Verfassungsschutz beobachtet Dierkes seit April 2025
Das bayerische Landesamt für Verfassungsschutz beobachtet den AfD-Politiker bereits seit April 2025. Auf eine parlamentarische Anfrage der Grünen und der SPD hin hatte die Staatsregierung im Juli 2025 erklärt, dass Äußerungen von Dierkes bewertet worden seien. In diesen Äußerungen werde „ein gegen die Menschenwürde gerichteter ethnischer Volksbegriff propagiert“ und in „verfassungsfeindlicher Weise eine ,Remigration’“ gefordert.
Interessant ist das rechtliche Verfahren: Eine formale Aufhebung der parlamentarischen Immunität durch den Bayerischen Landtag erfolgte vor der Durchsuchung nicht. Nach Informationen wurde die Maßnahme im Rahmen eines sogenannten „vereinfachten Verfahrens“ durchgeführt, bei dem keine Immunitätsaufhebung notwendig ist.

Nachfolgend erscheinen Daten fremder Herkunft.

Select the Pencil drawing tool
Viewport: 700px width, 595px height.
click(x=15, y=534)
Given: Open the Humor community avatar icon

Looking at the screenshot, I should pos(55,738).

Dieses Vorgehen ermöglichte den Behörden ein schnelleres Handeln, wirft jedoch gleichzeitig Fragen zur parlamentarischen Kontrolle auf.
Die Durchsuchung bei einem amtierenden Landtagsabgeordneten stellt einen außergewöhnlichen Vorgang in der bayerischen Politiklandschaft dar. Sie erfolgte zu einem politisch sensiblen Zeitpunkt und unterstreicht die angespannte Beziehung zwischen der AfD und den Sicherheitsbehörden. Die weiteren Entwicklungen in diesem Fall werden mit Spannung erwartet, insbesondere da sie Auswirkungen auf den politischen Diskurs in Bayern haben könnten.